Gefrorene Spermien in einer Samenbank
Gefrorene Spermien in einer Samenbank
© CHASSENET/ / Picture Alliance
Ein Gericht in den Niederlanden hat einem 41-Jährigen untersagt, weiter Sperma zu spenden. Der Mann hat Hunderte Kinder in mehreren Ländern gezeugt. Die Eltern der Spenderkinder fühlen sich hinters Licht geführt.

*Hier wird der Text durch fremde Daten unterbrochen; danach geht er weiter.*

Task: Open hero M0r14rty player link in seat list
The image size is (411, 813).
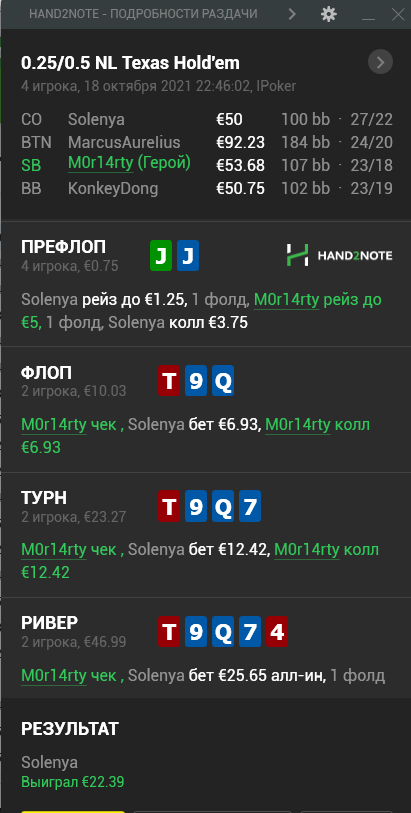Action: pyautogui.click(x=101, y=164)
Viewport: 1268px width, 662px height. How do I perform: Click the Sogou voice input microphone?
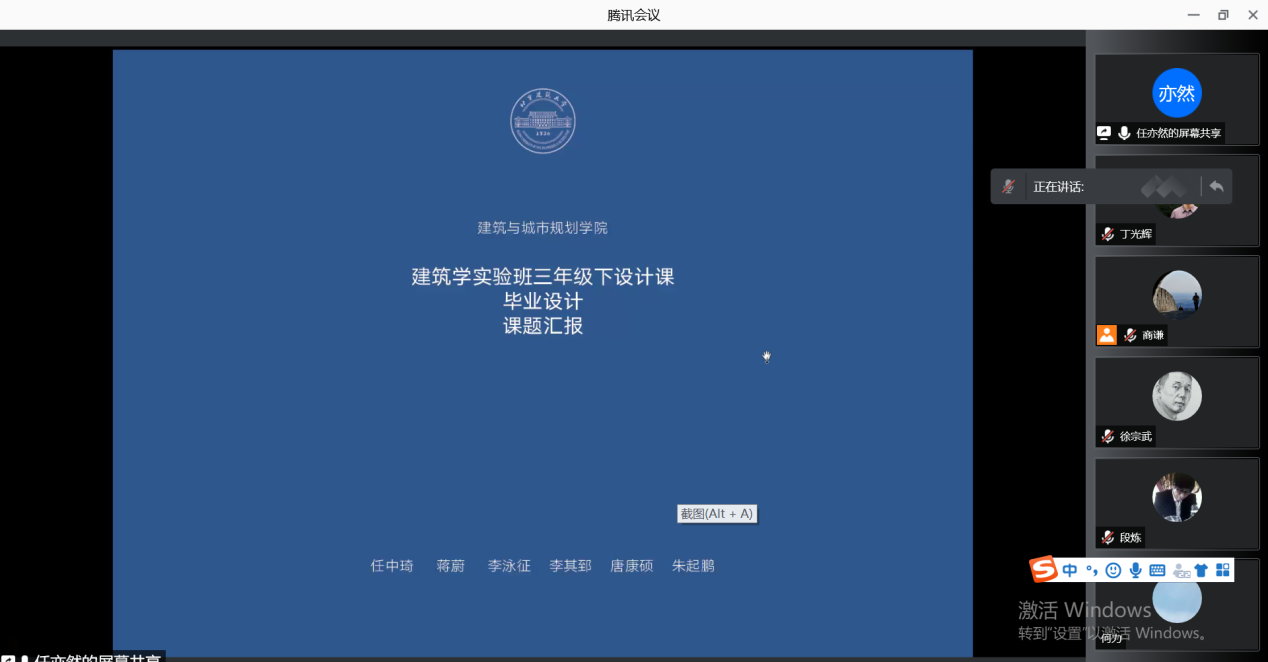[1135, 570]
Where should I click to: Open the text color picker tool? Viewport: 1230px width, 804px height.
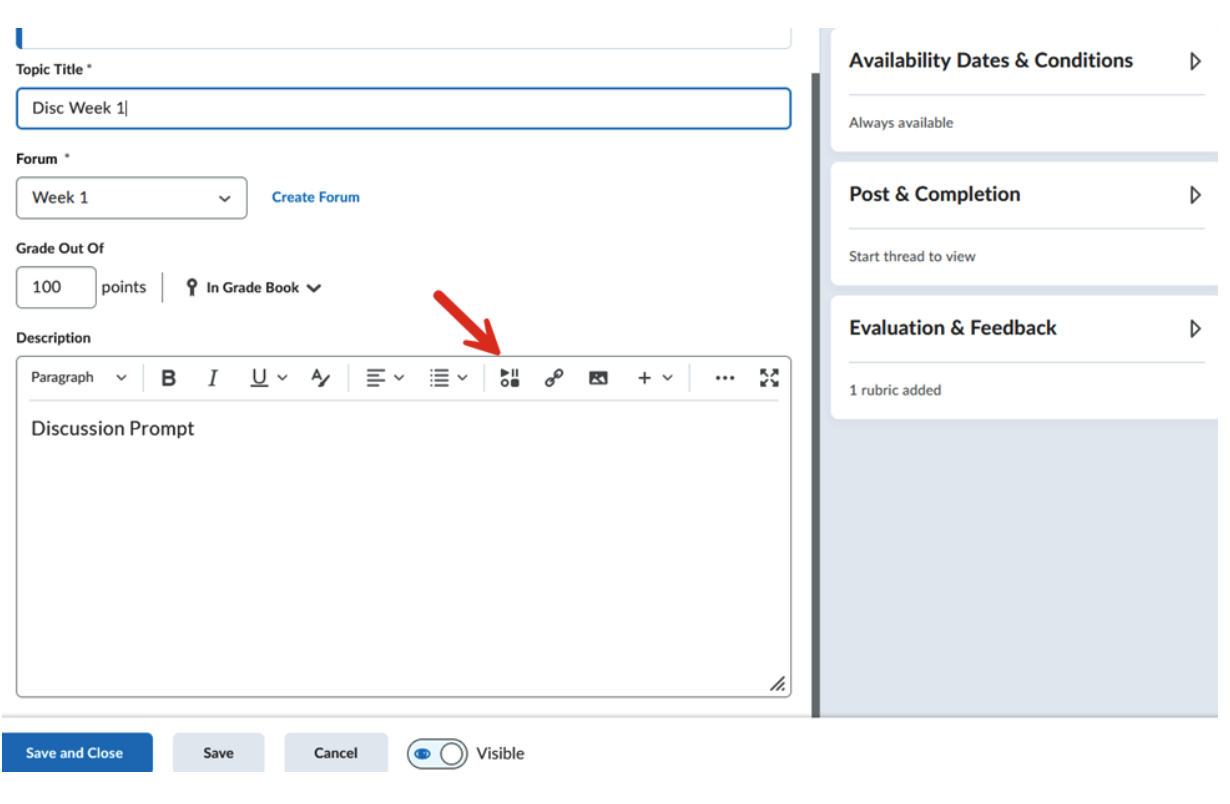tap(320, 378)
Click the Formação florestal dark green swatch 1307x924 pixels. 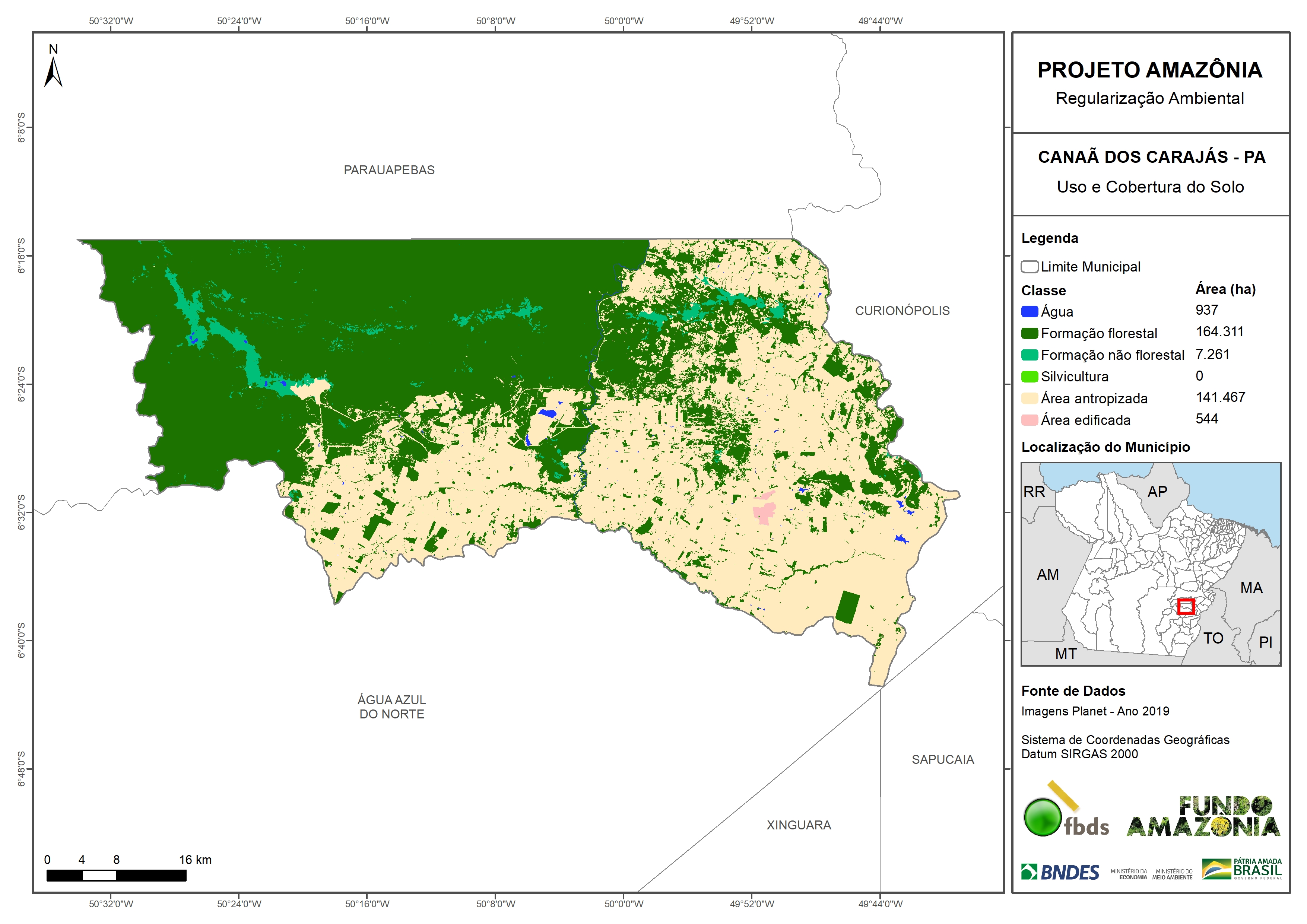(x=1029, y=334)
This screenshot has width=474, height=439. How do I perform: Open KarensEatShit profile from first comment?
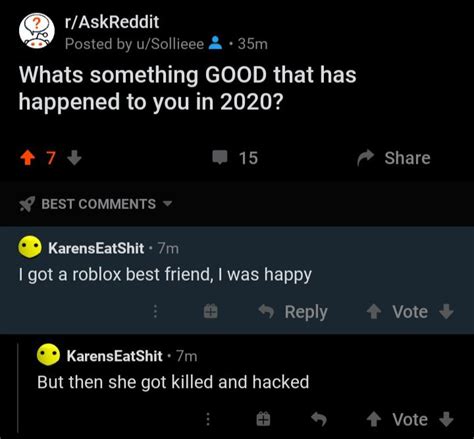click(x=96, y=248)
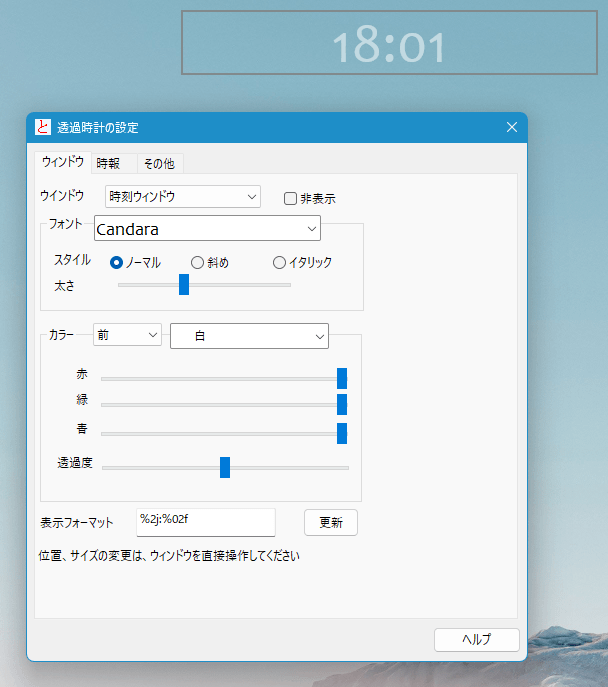Expand the 時刻ウィンドウ window dropdown

(182, 197)
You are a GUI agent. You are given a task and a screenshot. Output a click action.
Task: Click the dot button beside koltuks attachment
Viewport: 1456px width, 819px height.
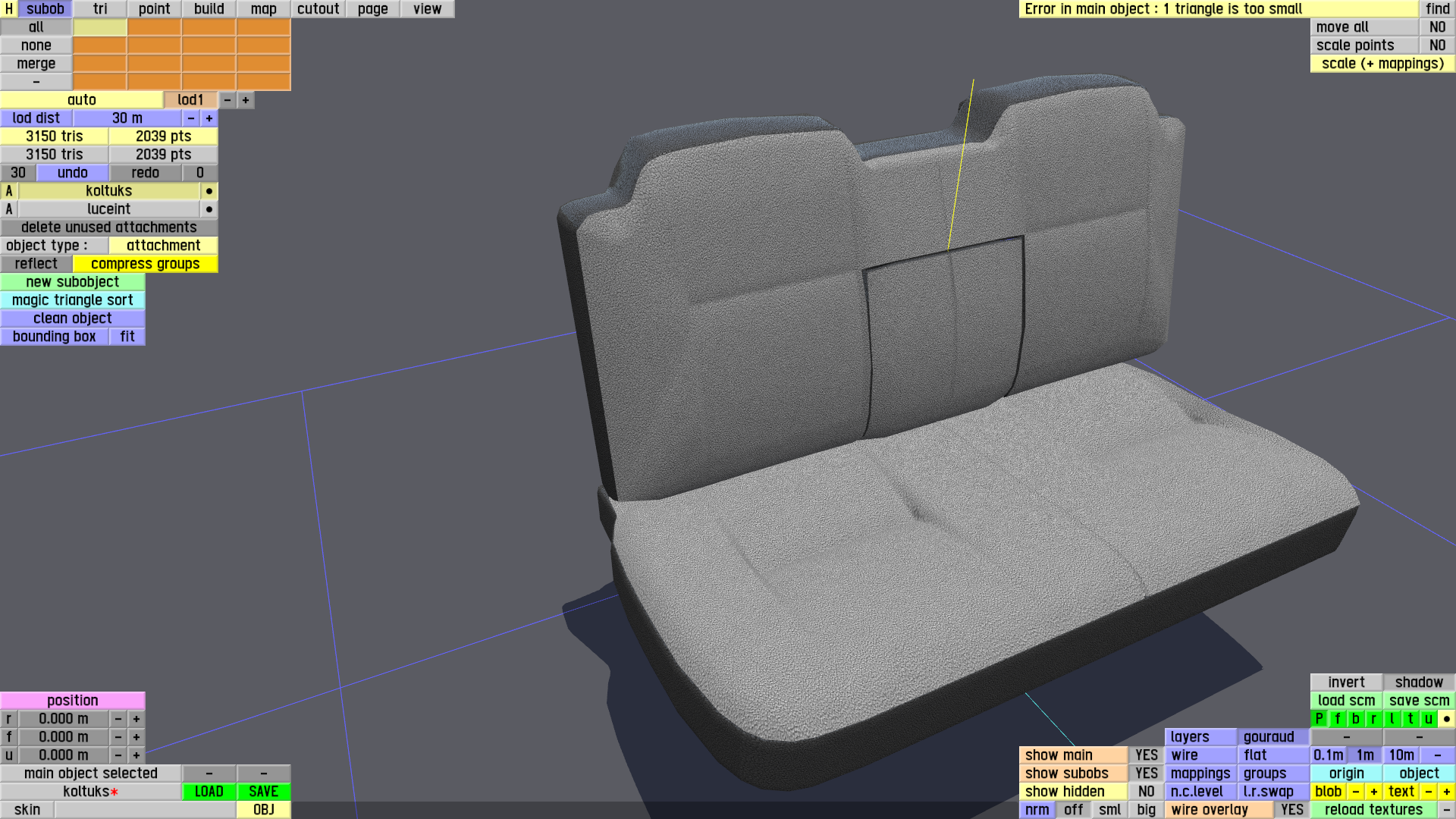click(209, 191)

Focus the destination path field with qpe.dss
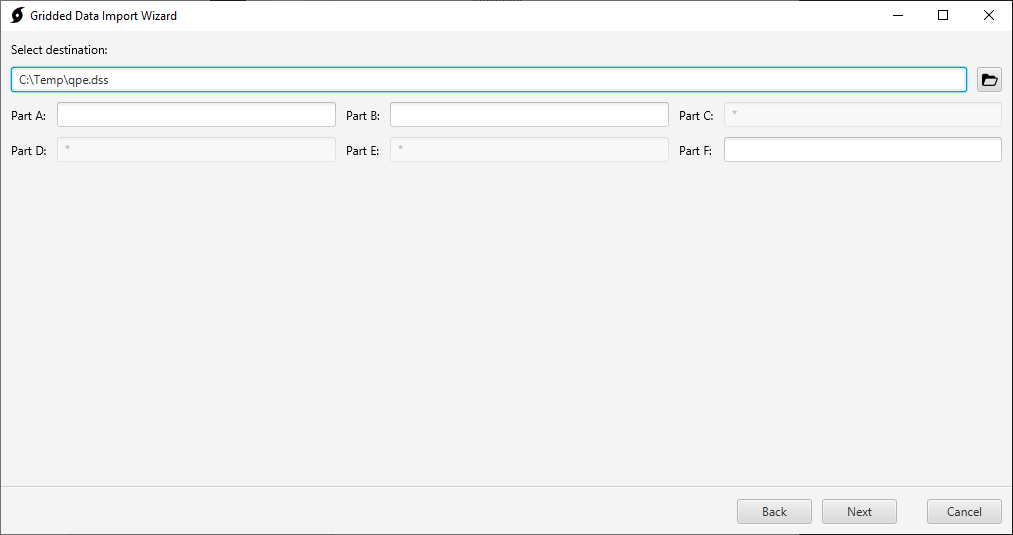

Während über den philosophischen Sinn des Lebens trefflich gestritten werden kann, ist die Sache biologisch doch sehr eindeutig: Das Weiterreichen der eigenen Gene soll den Fortbestand der Spezies sichern. Leben um des Lebens Willen, quasi. Ein Mann aus den Niederlanden hat sich diese Aufgabe in den vergangenen Jahren offenbar etwas zu sehr zu Herzen genommen und sein Erbmaterial tüchtig verteilt. Doch damit soll nun Schluss sein.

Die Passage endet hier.